The incidence of interval cancers in the first two years after screening in the north west is, however, comparable to that reported by the Nijmegen programme and the Stockholm trial. In the Stockholm trial the interval cancer rate between 18 and 24 months after screening was 80% of the incidence in the control group. The authors suggested that were the screening interval lengthened from 24 to 36 months the incidence of interval cancers in this period would be almost the same as in the control group.8 A similar conclusion was reached by the investigators in the two county trial.6 9
Interval cancers may occur as a result of the failure to detect an abnormality at the time of screening (false negative interval cancers) or may occur as a new event after a negative screen (true interval cancers). A few of these true interval cancers are considered mammographically occult and cannot be detected with mammography at the time of diagnosis. The relative proportion of each type of interval cancer can be ascertained only by reviewing both the screening and diagnostic mammograms. In the Stockholm trial 45% of invasive cancers occurring within 24 months of screening in women aged 50–64 were true interval cancers.8 In the Nijmegen programme 58% of all interval cancers were true interval cancers.7 Inevitably the incidence of true interval cancers increases with time from screening, and the screening interval in the north west is longer than in either the Nijmegen programme or the Stockholm trial.
The NHS breast screening programme is firmly established but still new. The first screening round is not yet complete in all parts of Britain.
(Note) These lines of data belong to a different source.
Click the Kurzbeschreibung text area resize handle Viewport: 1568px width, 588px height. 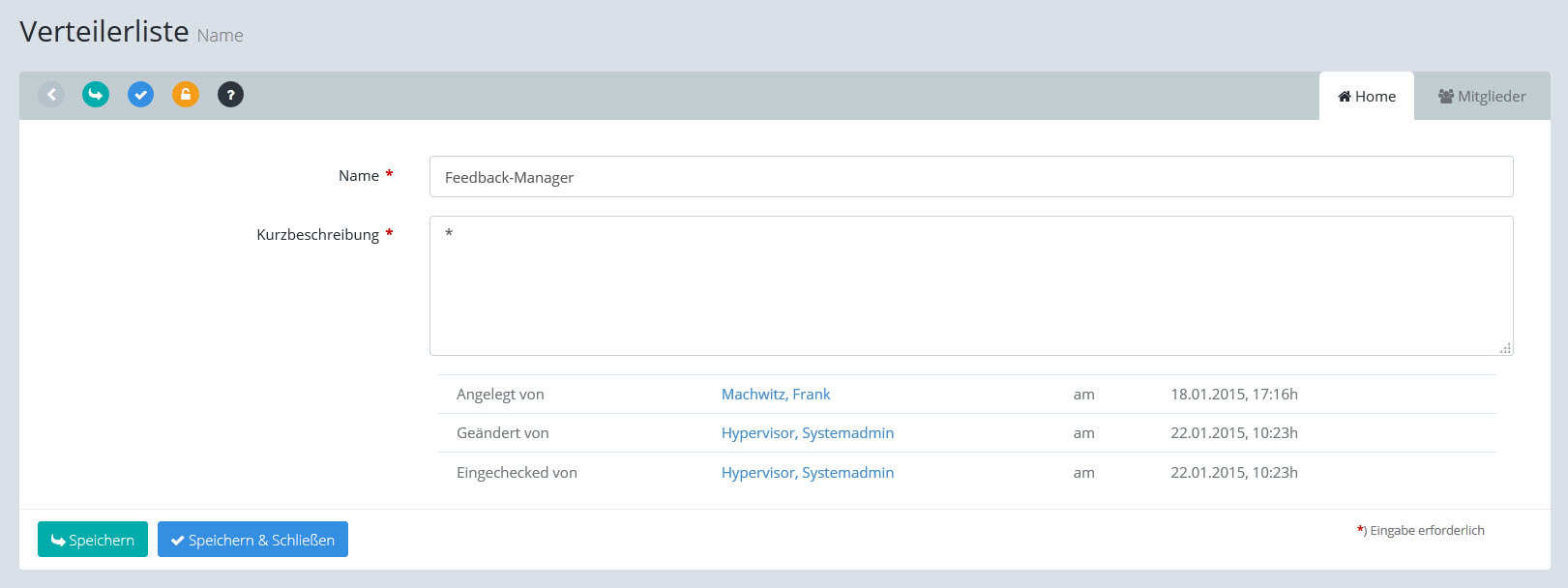(x=1505, y=348)
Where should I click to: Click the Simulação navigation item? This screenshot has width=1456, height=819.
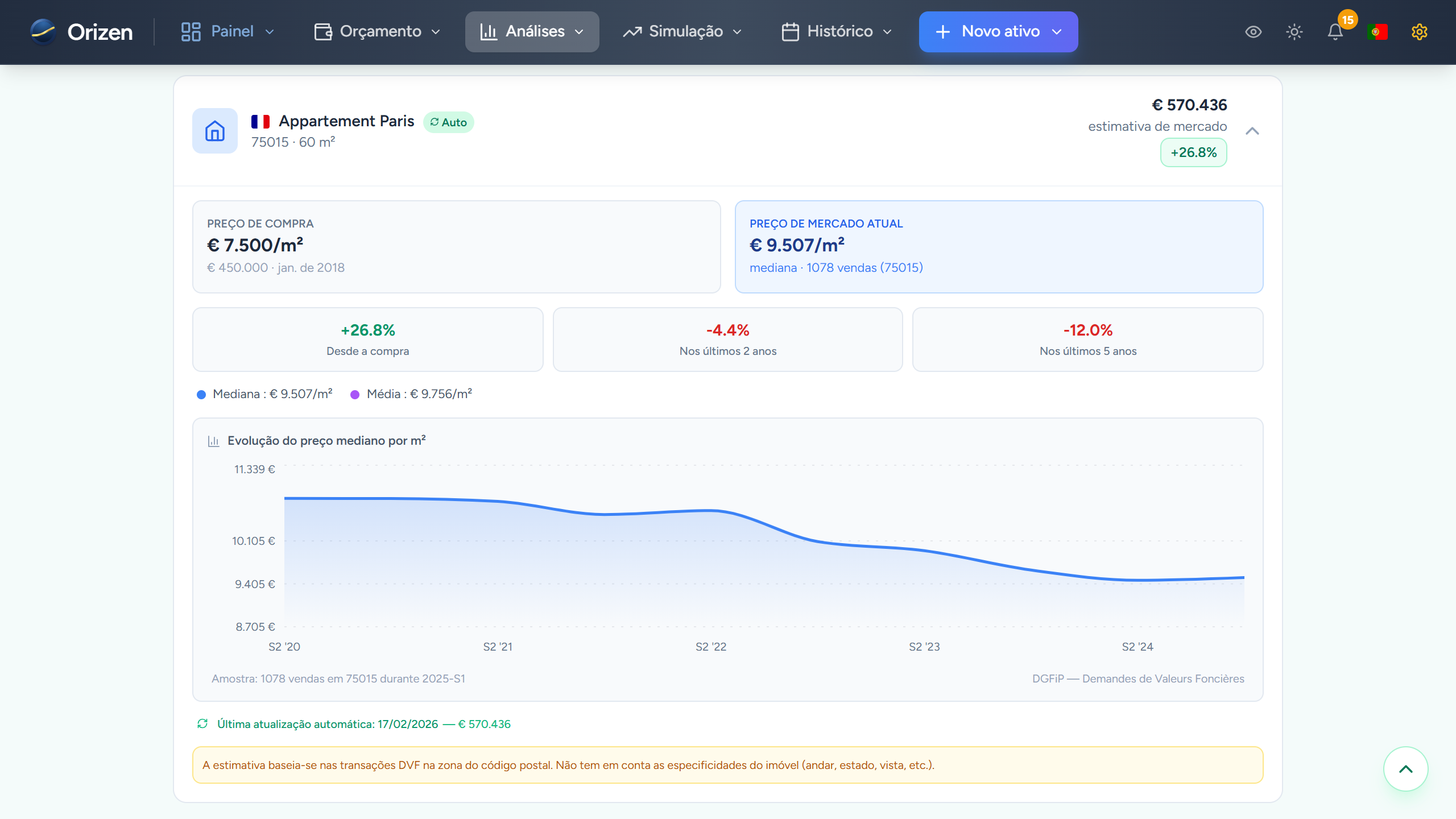point(682,32)
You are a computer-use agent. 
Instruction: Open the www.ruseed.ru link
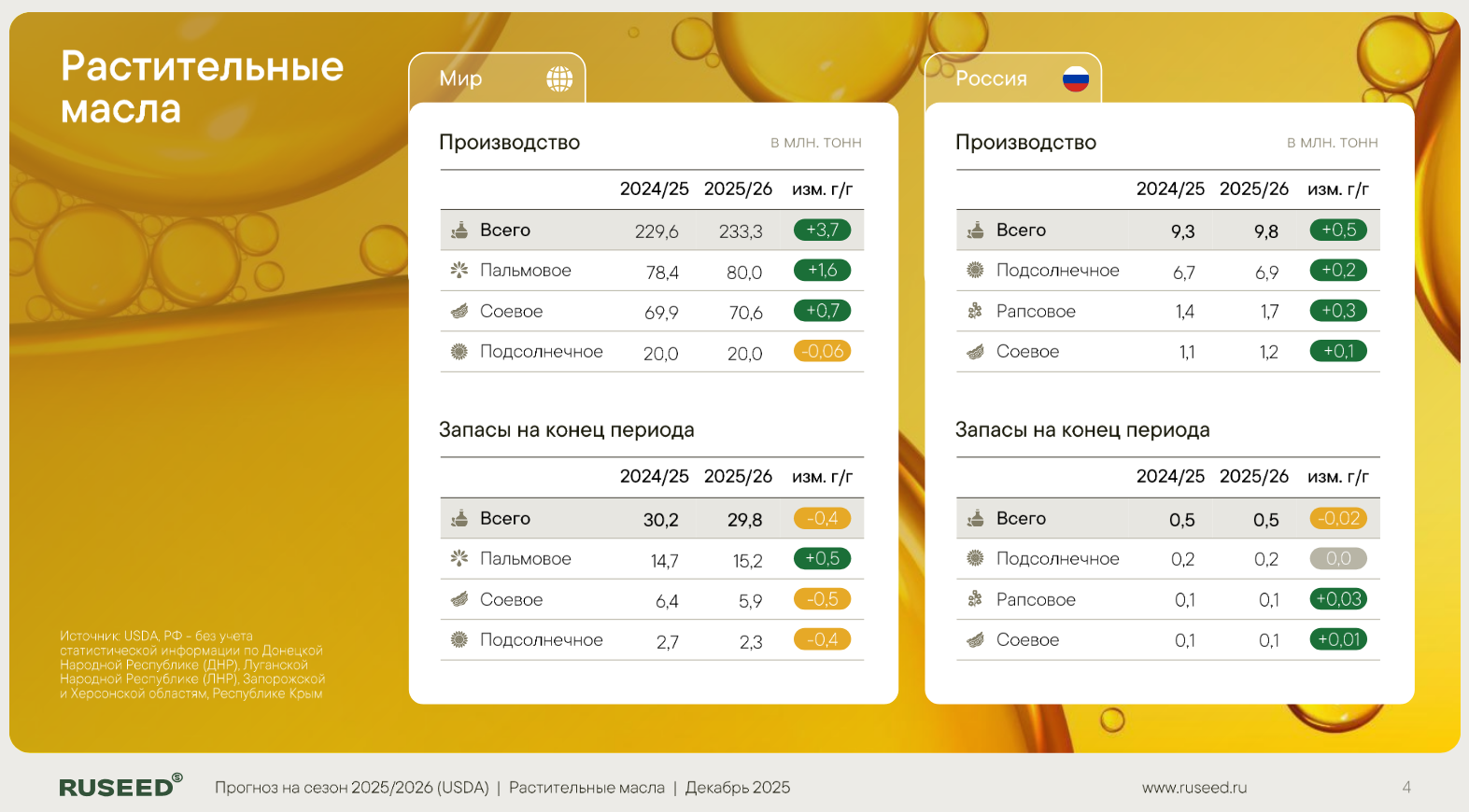pos(1194,788)
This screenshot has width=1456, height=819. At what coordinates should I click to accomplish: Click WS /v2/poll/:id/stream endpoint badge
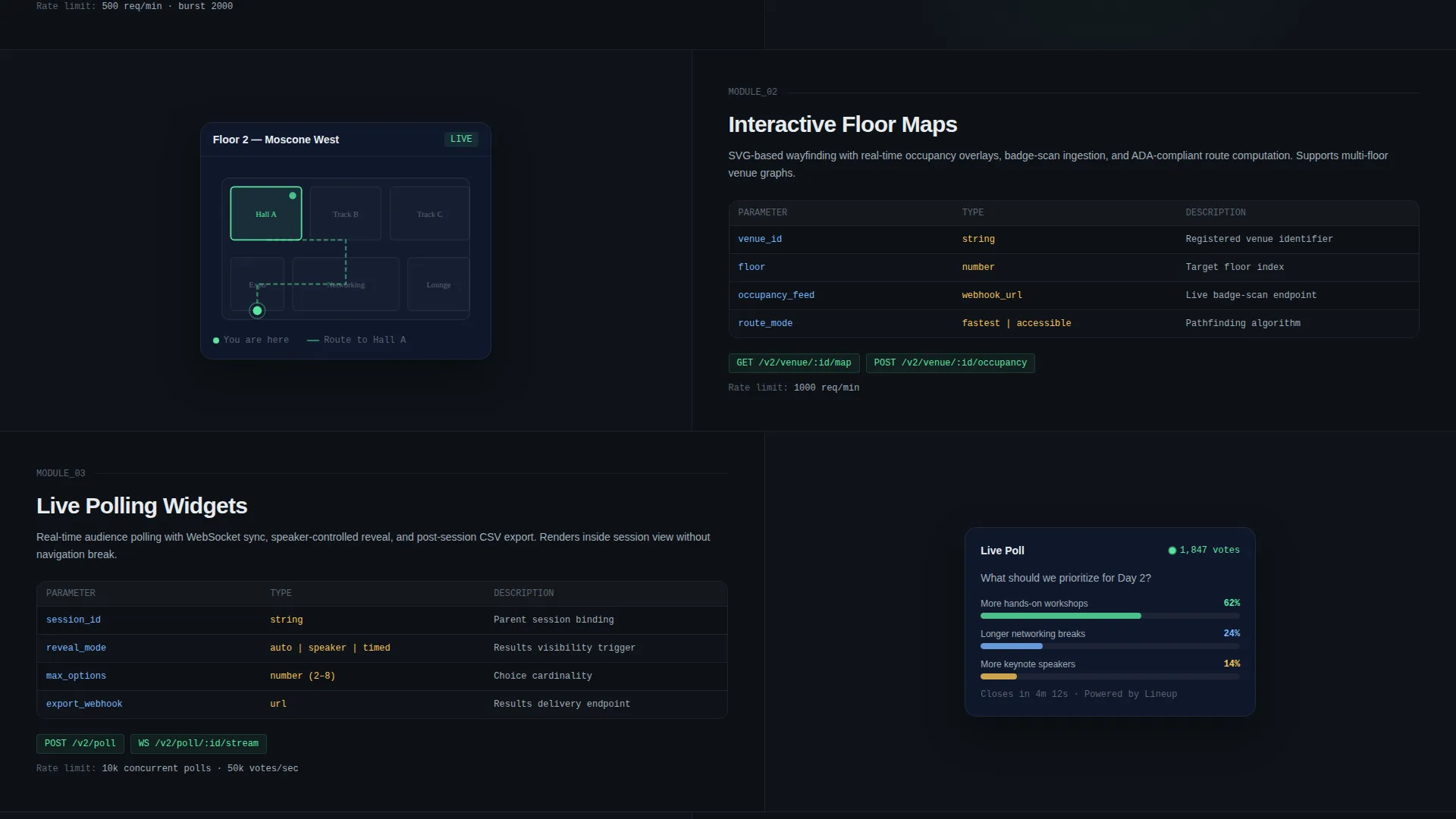[x=199, y=744]
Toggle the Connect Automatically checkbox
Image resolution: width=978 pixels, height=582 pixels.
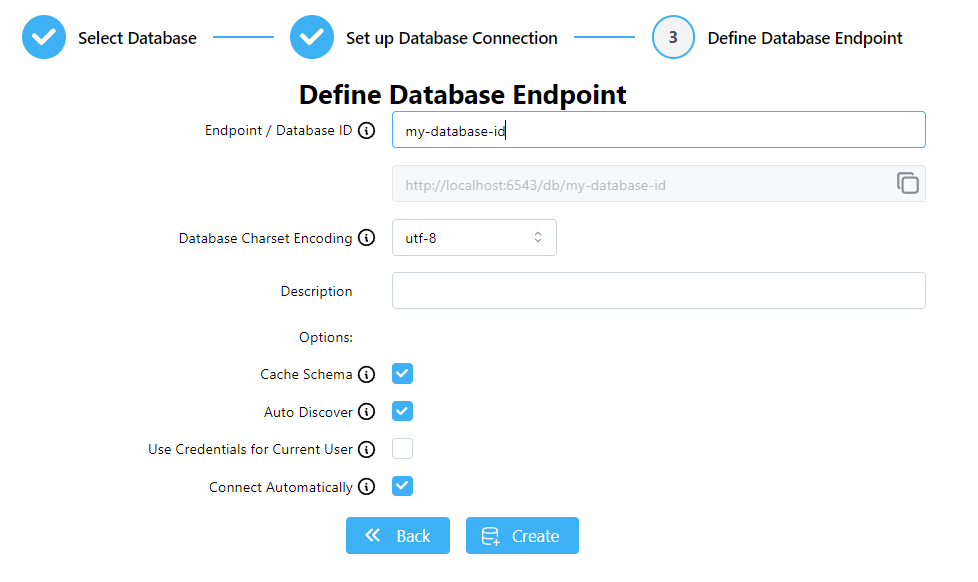point(402,486)
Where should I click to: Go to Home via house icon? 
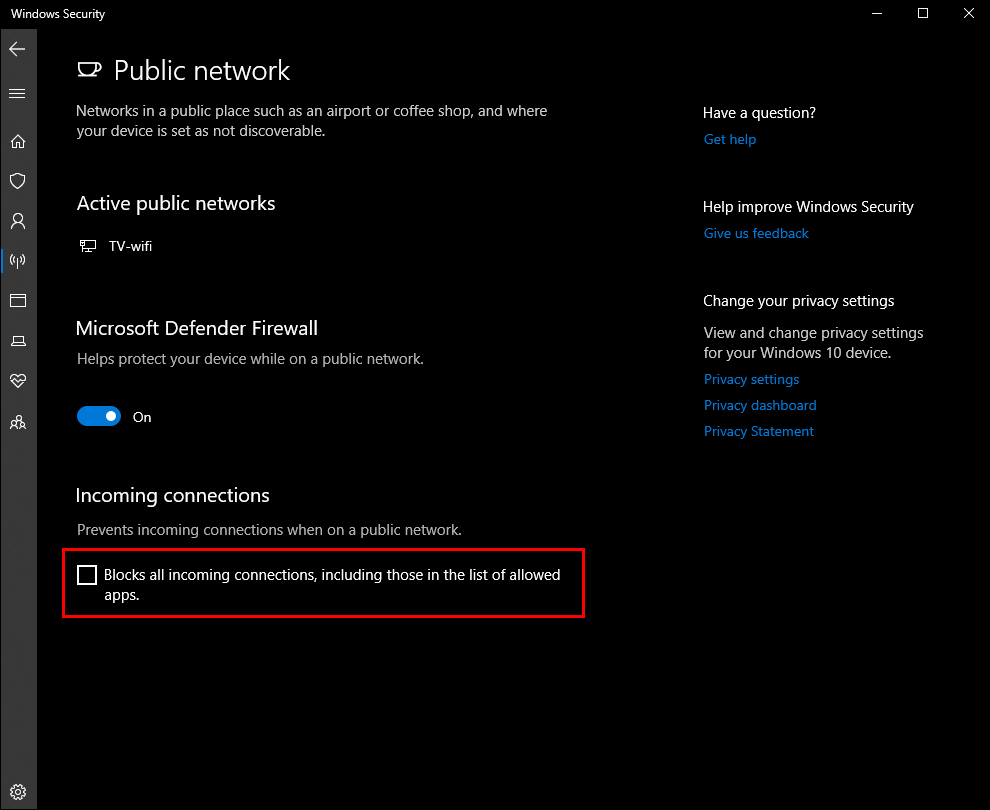coord(17,141)
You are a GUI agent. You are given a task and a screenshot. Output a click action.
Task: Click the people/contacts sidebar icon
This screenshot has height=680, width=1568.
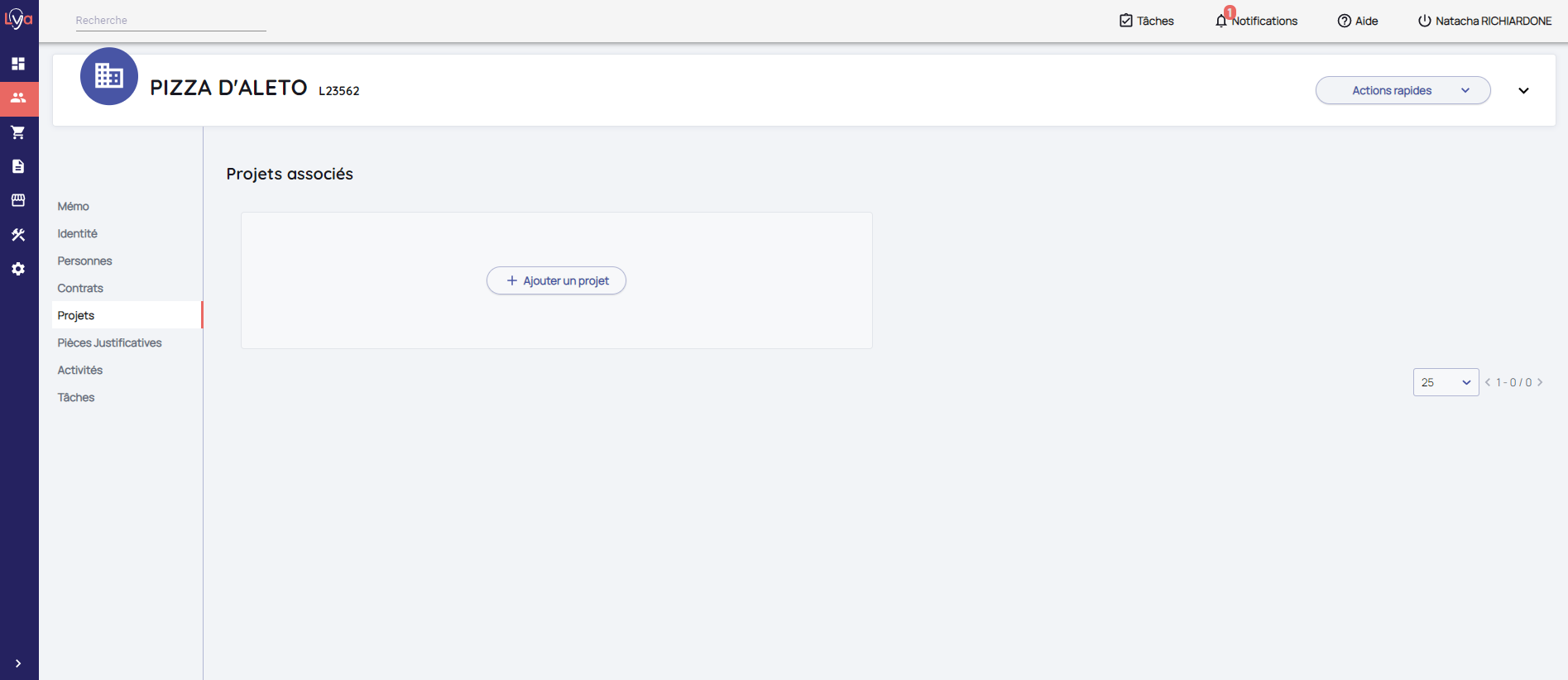pyautogui.click(x=18, y=98)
Increasing experience may reduce the number of false negative interval cancers, but it is disconcerting that improvements in the radiologists' reading of films and in the technical quality of mammography have not been followed by a reduction in the incidence of interval cancers in the first seven screening rounds of the Nijmegen programme.11 Further reductions in the incidence of false negative interval cancers may be dependent on improvements in the sensitivity of the screening test, and this has been reported with the use of two view mammography.12 13 The outcome of the national randomised controlled trial of single versus two view mammography is awaited with interest.
Improvements in screening sensitivity will reduce the number of false negative interval cancers, but with a three year screening interval most interval cancers are likely to be true interval cancers. The incidence of these cancers can be reduced only by shortening the screening interval. This would have substantial resource implications. If, however, these findings are replicated throughout the programme a three year screening interval would seem no longer tenable.
We thank the staff of the North Western region's NHS breast screening services who helped in the identification and verification of the women with interval cancers. This work formed part of the NHS breast screening quality assurance programme.